• Parts of the exercise:
A) Retype the part of the letter starting at "I have yours" and ending at "you like that.", with every word and mark unchanged.
B) Lay out the lines of the first listing as a numbered list, starting at the line that contains "Screen dimensions: 830x504" and ending at the line that contains "[x=145, y=114]", with blank lines and the pictures left out.

• Passage given:
....

Cambride, Mass.
Aug. 27, 1866.
My Dear Darwin.
I have yours of the 4th. inst. which I think has crossed a line from me, telling you that I had got the sheets of Origin back from the Appleton’s.
You rightly infer that there is no hope at present for an Amer. reprint, unless you agree to fall in with Appleton’s shabby ways—which I think you will not be tempted to do.1
But I am encouraged to think that I can make a good arrangement with Messrs. Ticknor & Fields, of Boston, to bring out the new book, & allow Author 12 per cent. I shall confer with Mr. Fields.2
Agassiz is back (I have not seen him), and he went at once down to meeting of National Academy of Sciences—from which I sedulously keep away—and, I hear proved to them that the glacial period covered the whole continent of America with unbroken ice, and closed with a significant gesture and the remark “So here is the end of the Darwin theory”!3 How do you like that.

....

• Data records:

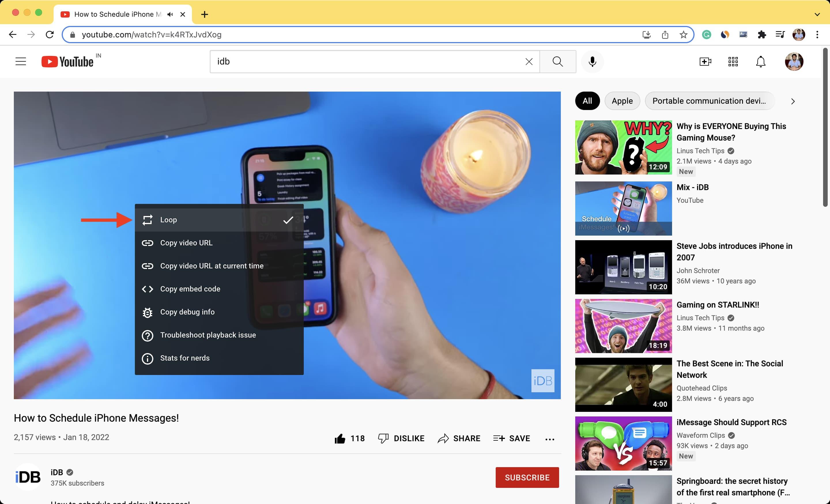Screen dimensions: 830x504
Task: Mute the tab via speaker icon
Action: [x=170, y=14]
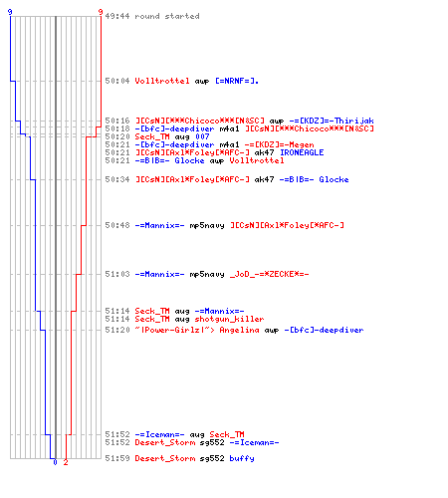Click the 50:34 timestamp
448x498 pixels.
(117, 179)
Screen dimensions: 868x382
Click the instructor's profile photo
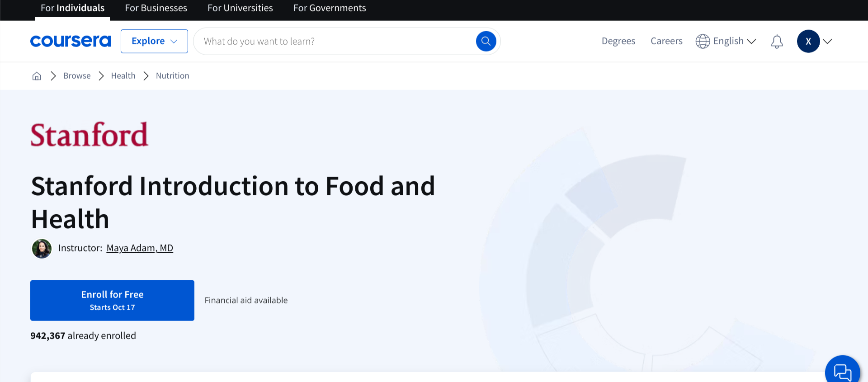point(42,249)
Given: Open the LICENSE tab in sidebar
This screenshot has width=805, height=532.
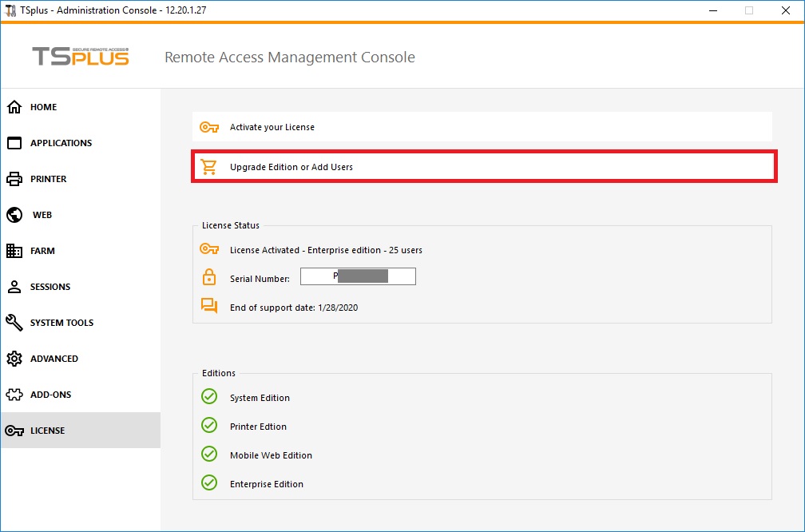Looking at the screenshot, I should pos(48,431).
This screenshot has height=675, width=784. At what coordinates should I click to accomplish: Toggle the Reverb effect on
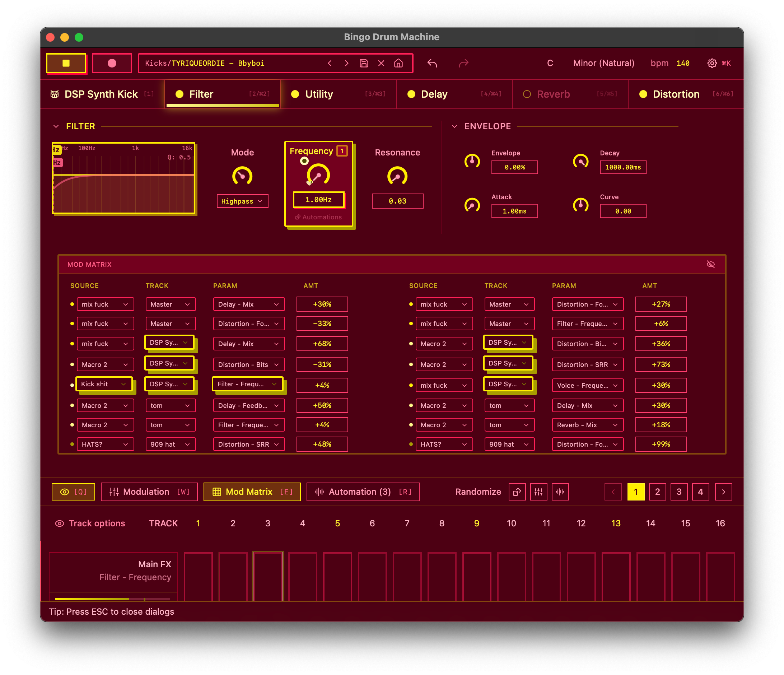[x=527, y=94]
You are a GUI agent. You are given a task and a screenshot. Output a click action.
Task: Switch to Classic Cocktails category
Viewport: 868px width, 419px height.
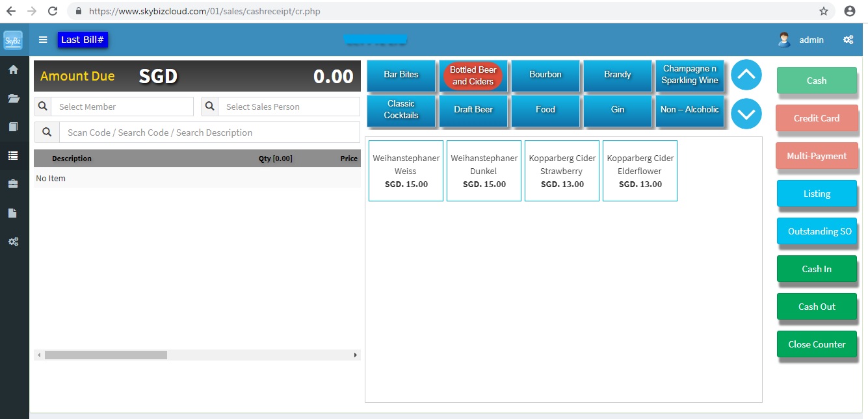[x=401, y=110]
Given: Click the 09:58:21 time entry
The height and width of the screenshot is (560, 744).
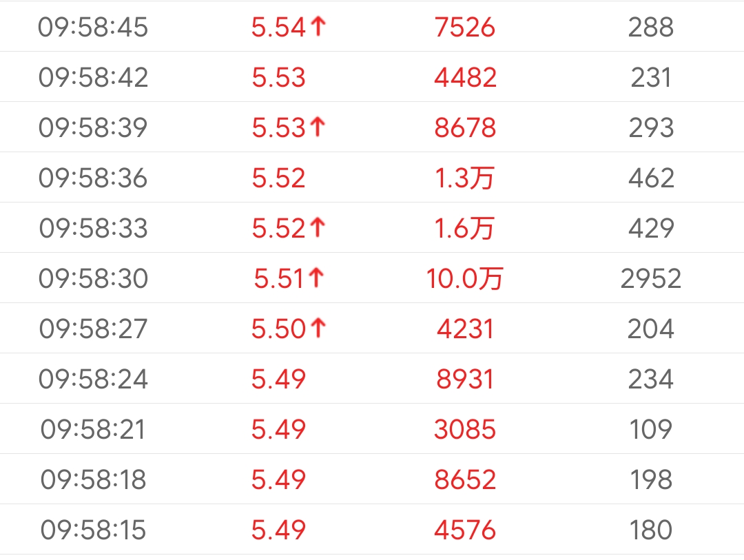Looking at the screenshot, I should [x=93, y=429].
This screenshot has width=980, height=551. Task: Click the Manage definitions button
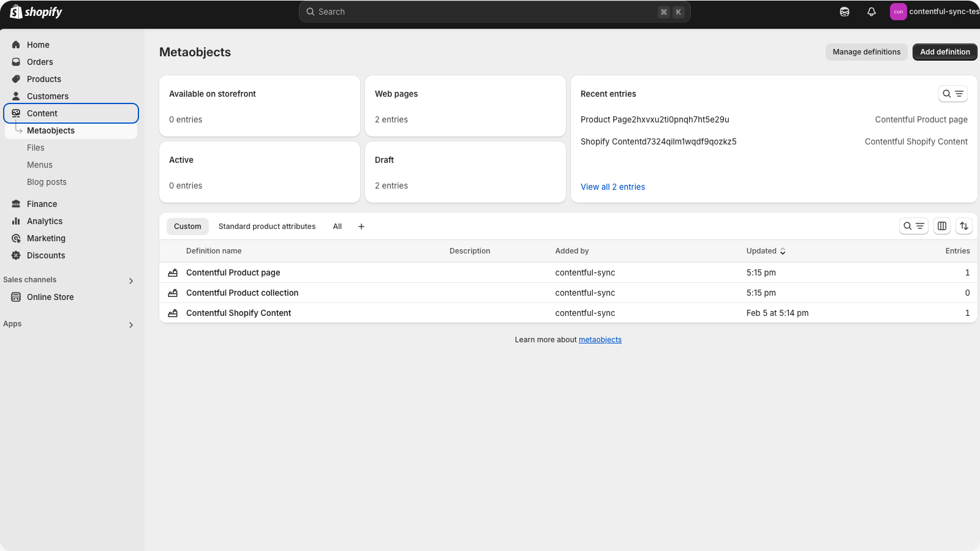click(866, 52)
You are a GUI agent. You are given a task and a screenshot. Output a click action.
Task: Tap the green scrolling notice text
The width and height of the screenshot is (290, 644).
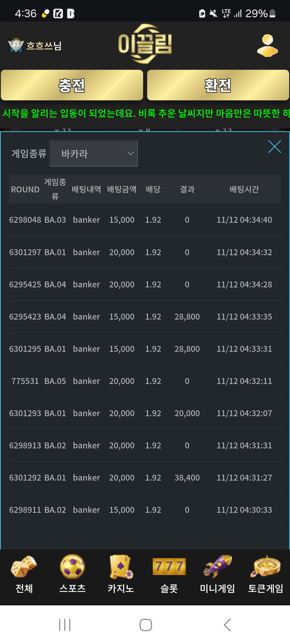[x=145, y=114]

....

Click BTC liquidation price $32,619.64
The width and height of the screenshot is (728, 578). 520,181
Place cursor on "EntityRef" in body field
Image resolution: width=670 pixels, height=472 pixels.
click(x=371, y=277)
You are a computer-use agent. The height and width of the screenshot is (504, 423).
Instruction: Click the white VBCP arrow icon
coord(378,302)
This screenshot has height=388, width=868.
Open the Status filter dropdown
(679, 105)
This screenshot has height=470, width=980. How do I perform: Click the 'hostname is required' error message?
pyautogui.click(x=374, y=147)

....

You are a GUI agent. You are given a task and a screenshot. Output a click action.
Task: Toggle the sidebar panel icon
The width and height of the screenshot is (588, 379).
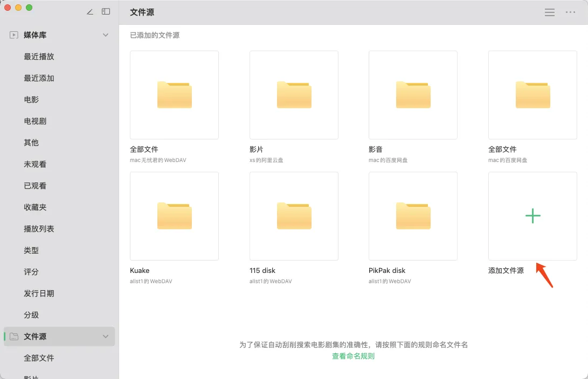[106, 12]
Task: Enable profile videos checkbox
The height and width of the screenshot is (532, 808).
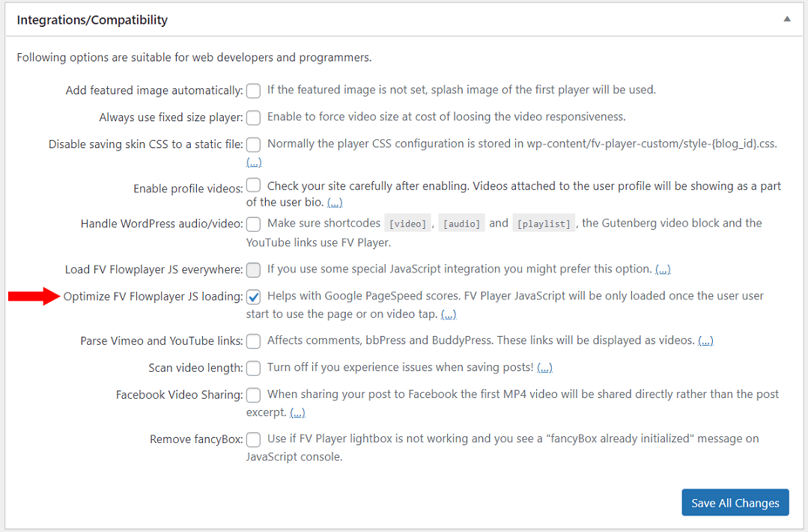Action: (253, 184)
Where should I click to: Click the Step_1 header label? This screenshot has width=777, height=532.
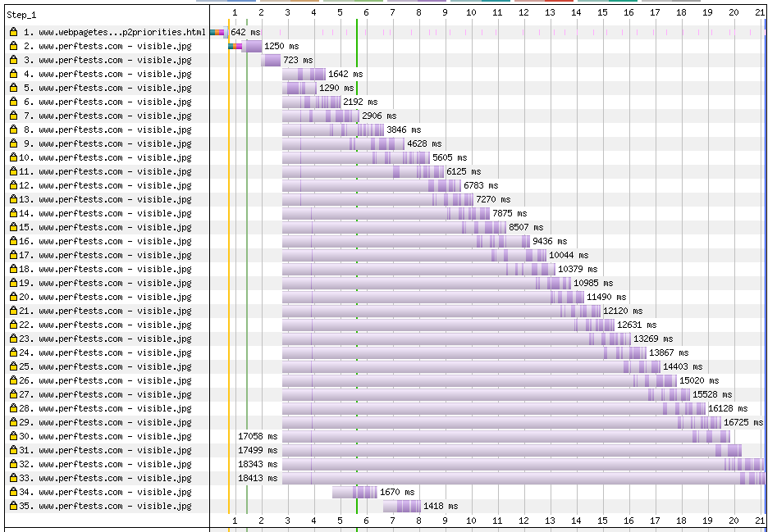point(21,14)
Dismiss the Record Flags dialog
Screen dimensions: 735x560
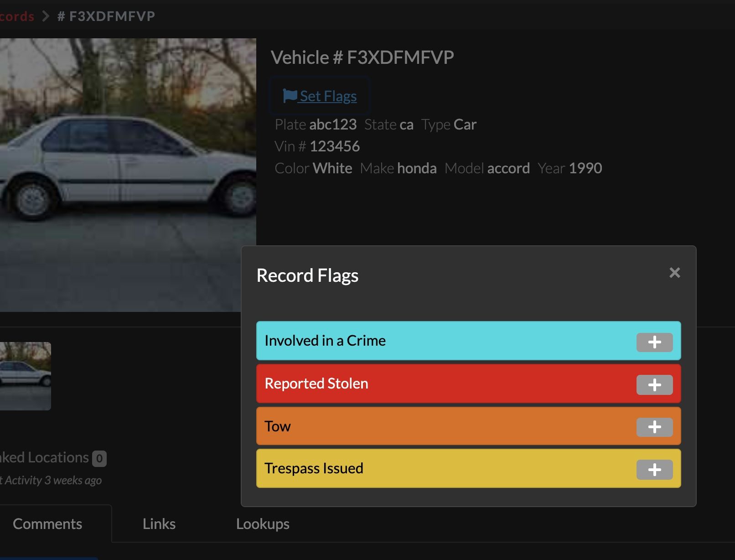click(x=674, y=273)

....

• Answers in order:
A)
I have yours of the 4th. inst. which I think has crossed a line from me, telling you that I had got the sheets of Origin back from the Appleton’s.
You rightly infer that there is no hope at present for an Amer. reprint, unless you agree to fall in with Appleton’s shabby ways—which I think you will not be tempted to do.1
But I am encouraged to think that I can make a good arrangement with Messrs. Ticknor & Fields, of Boston, to bring out the new book, & allow Author 12 per cent. I shall confer with Mr. Fields.2
Agassiz is back (I have not seen him), and he went at once down to meeting of National Academy of Sciences—from which I sedulously keep away—and, I hear proved to them that the glacial period covered the whole continent of America with unbroken ice, and closed with a significant gesture and the remark “So here is the end of the Darwin theory”!3 How do you like that.

B)
1. Screen dimensions: 830x504
2. Task: Mute the tab via speaker icon
3. Action: [x=170, y=14]
4. Click the 50:34 timestamp
5. 448x498 pixels.
6. (117, 179)
7. Screen dimensions: 868x382
8. Click the instructor's profile photo
9. point(42,249)
10. Given: Open the LICENSE tab in sidebar
11. This screenshot has width=805, height=532.
12. Looking at the screenshot, I should pos(48,431).
13. This screenshot has height=675, width=784. At what coordinates should I click to accomplish: Toggle the Reverb effect on
14. [x=527, y=94]
15. You are a GUI agent. You are given a task and a screenshot. Output a click action.
16. Task: Switch to Classic Cocktails category
17. Viewport: 868px width, 419px height.
18. [x=401, y=110]
19. Given: Click the 09:58:21 time entry
20. The height and width of the screenshot is (560, 744).
21. Looking at the screenshot, I should [x=93, y=429].
22. This screenshot has width=980, height=551. Task: Click the Manage definitions button
23. click(866, 52)
24. You are a GUI agent. You are given a task and a screenshot. Output a click action.
25. Task: Tap the green scrolling notice text
26. The width and height of the screenshot is (290, 644).
27. [x=145, y=114]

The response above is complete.